In each meeting I attended, probably because I felt frightened, I challenged the "nothing happening" nature of the group. In one meeting, a handful of undergraduate students from a psychology class came and asked to study our group. The undergraduates were both women and men. When the larger group was about to refuse to let them stay, I said, "You kick them out, you kick me out too." Then I walked out with the students and waited in the hallway outside the meeting room door until someone came to get me. When the larger group wanted to have a guest come to speak with us, I asked, "Why do we need a guest?" I wanted us to discuss ourselves. I proposed that we go around in a circle and each tell why we were there. We went around the circle and I marveled at my nerve. I still had a wedding ring on my left hand. I wanted the group to talk about politics and do something radical, and I kept bringing that up.
After a while, the group's attendance started dropping. From a high of forty, soon only half a dozen women came. The meeting where they kicked out the undergraduates seemed the last straw.
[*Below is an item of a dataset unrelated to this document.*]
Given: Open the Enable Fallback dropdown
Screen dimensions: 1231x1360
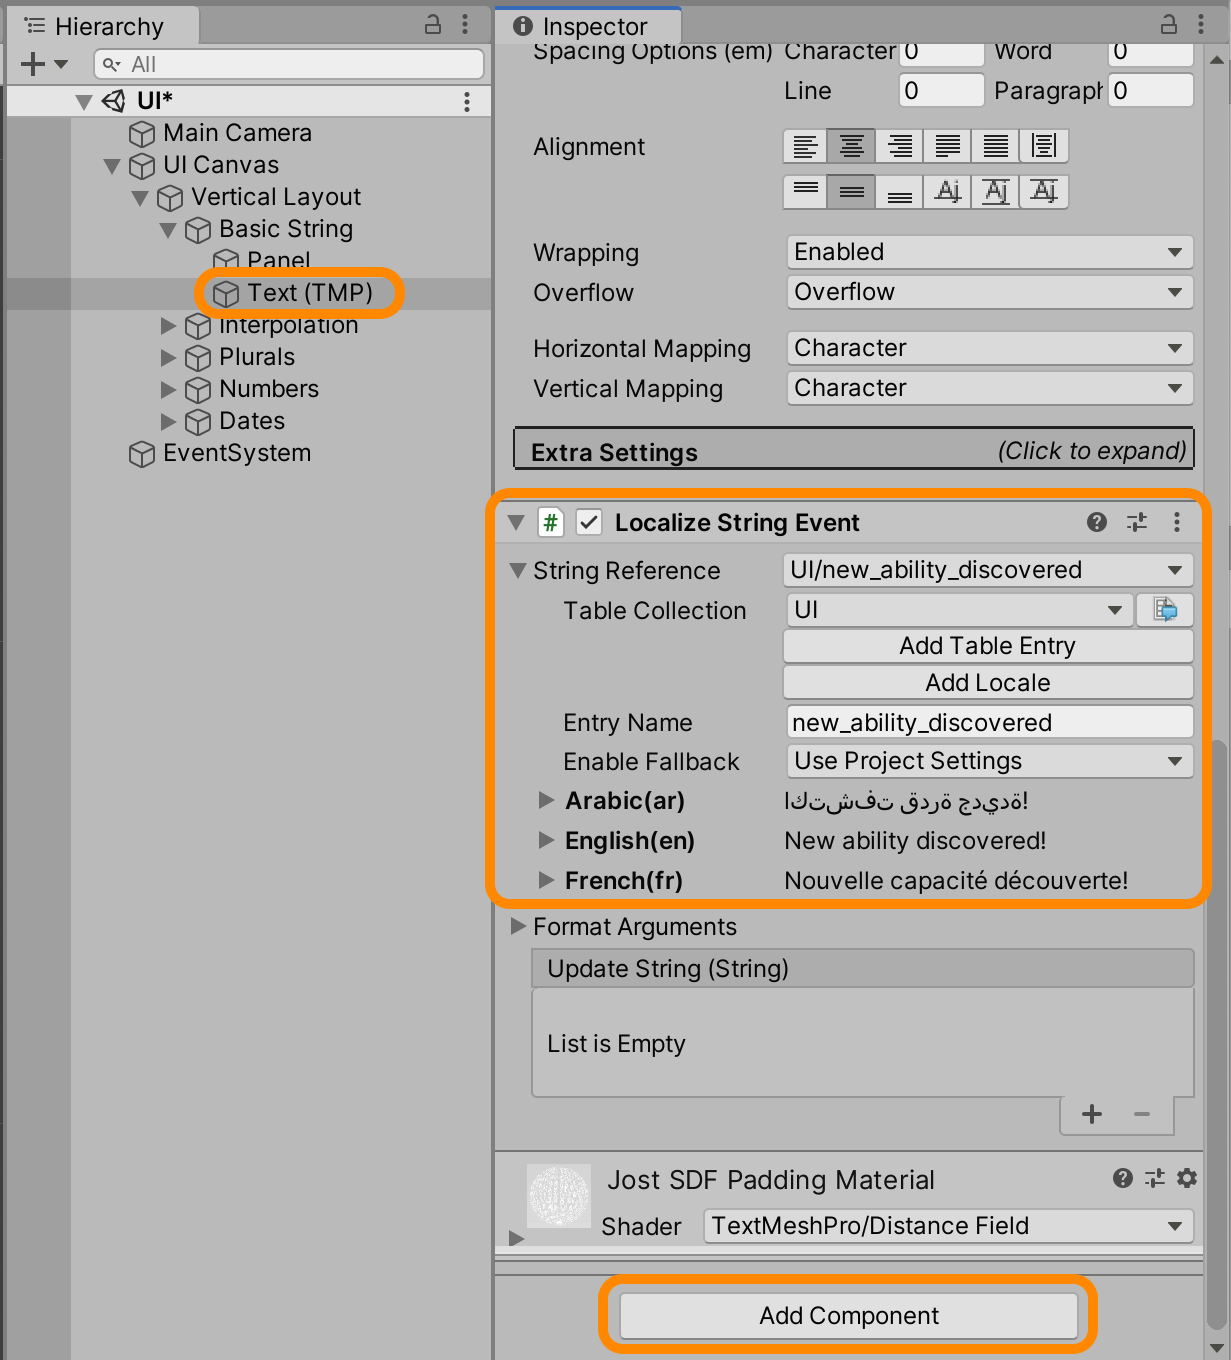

In the next meeting, the few women who showed up played guitars and sang moody songs and lay around on the floor with the lights turned low. Everyone present ignored me. They did not even look in my direction. "We are going to be happy in spite of you," I felt I was being told.
I managed to destroy the whole group, I told my class seventeen years later. The students laughed. They felt I could not have had so much power as to destroy a group of forty women. Yet I felt I had. Women's groups are fragile, it seems to me. They do not absorb disturbing events in the same way male, or bureaucratic, groups do. Instead, they splinter and disappear, ostracizing a disturbing member, and blending back into the environment. I was reminded of the students' research in the third week of the course when they looked at women's groups and what happens when a man enters—the women's group often disbands.
The year after I joined my first lesbian group, I joined a smaller lesbian
group building a women's coffeehouse. At an initial meeting, disturbed again by the passive nature of a women's group, I requested that we conduct our meetings in a more organized fashion, with an agenda, and starting on time. Someone called me a male chauvinist, got up, and walked out, and one-third of the group went with her. I decided I would, in the future, remain quiet in lesbian groups. The next year when I moved to the Midwest and joined the lesbian community portrayed in The Mirror Dance, I was careful not to challenge anyone, or any way of doing things. I had, by then, learned to be more respectful of lesbian groups. I also did not want to be ostracized from the group.
With these examples, I try to convey to the students in my class that participation in women's groups is often difficult. One is likely to have conflicting feelings toward women's groups, even to flee them. However, by now, I think the students have a different priority than understanding the troubles of women's organizations. They have read about separatism, they are familiar with women's styles of social relating. They wish now to experience what is good about women's groups.